TASK DESCRIPTION: Every entry below is to be retyped exactly as it stands.

--- EXCERPTED DATA ---

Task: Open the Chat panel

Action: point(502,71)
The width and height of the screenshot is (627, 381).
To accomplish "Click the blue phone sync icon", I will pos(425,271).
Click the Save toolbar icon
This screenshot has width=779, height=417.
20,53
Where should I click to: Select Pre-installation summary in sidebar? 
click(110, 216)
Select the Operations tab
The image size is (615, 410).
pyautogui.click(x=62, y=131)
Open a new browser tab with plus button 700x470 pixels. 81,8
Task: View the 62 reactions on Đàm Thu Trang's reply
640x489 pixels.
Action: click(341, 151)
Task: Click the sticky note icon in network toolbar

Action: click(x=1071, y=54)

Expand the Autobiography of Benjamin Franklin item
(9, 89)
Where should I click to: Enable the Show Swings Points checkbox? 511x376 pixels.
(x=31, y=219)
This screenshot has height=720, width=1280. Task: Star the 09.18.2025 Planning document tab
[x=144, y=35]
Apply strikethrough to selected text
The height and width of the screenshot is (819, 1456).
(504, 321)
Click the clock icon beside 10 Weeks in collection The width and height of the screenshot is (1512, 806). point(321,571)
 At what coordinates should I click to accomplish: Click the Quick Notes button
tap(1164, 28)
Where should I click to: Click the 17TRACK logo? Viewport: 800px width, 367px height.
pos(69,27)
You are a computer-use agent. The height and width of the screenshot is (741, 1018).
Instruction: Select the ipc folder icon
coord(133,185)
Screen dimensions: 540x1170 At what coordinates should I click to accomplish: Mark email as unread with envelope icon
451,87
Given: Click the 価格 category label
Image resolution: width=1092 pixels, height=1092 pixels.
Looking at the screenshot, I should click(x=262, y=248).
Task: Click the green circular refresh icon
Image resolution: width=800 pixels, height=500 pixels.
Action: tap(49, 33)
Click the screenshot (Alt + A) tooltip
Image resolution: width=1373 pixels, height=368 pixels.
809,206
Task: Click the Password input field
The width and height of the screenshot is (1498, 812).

---

COMPLETED TASK:
Task: Open the Chat panel

Action: point(502,71)
The width and height of the screenshot is (627, 381).
To accomplish "Click the blue phone sync icon", I will pos(425,271).
Click the Save toolbar icon
This screenshot has width=779, height=417.
20,53
Where should I click to: Select Pre-installation summary in sidebar? 
click(110, 216)
Select the Operations tab
The image size is (615, 410).
pyautogui.click(x=62, y=131)
Open a new browser tab with plus button 700x470 pixels. 81,8
Task: View the 62 reactions on Đàm Thu Trang's reply
640x489 pixels.
Action: click(341, 151)
Task: Click the sticky note icon in network toolbar

Action: click(x=1071, y=54)

Expand the Autobiography of Benjamin Franklin item
(9, 89)
Where should I click to: Enable the Show Swings Points checkbox? 511x376 pixels.
(x=31, y=219)
This screenshot has height=720, width=1280. Task: Star the 09.18.2025 Planning document tab
[x=144, y=35]
Apply strikethrough to selected text
The height and width of the screenshot is (819, 1456).
(504, 321)
Click the clock icon beside 10 Weeks in collection The width and height of the screenshot is (1512, 806). point(321,571)
 At what coordinates should I click to accomplish: Click the Quick Notes button
tap(1164, 28)
Where should I click to: Click the 17TRACK logo? Viewport: 800px width, 367px height.
pos(69,27)
You are a computer-use agent. The height and width of the screenshot is (741, 1018).
Instruction: Select the ipc folder icon
coord(133,185)
Screen dimensions: 540x1170 At what coordinates should I click to accomplish: Mark email as unread with envelope icon
451,87
Given: Click the 価格 category label
Image resolution: width=1092 pixels, height=1092 pixels.
Looking at the screenshot, I should click(x=262, y=248).
Task: Click the green circular refresh icon
Image resolution: width=800 pixels, height=500 pixels.
Action: tap(49, 33)
Click the screenshot (Alt + A) tooltip
Image resolution: width=1373 pixels, height=368 pixels.
809,206
Task: Click the Password input field
The width and height of the screenshot is (1498, 812).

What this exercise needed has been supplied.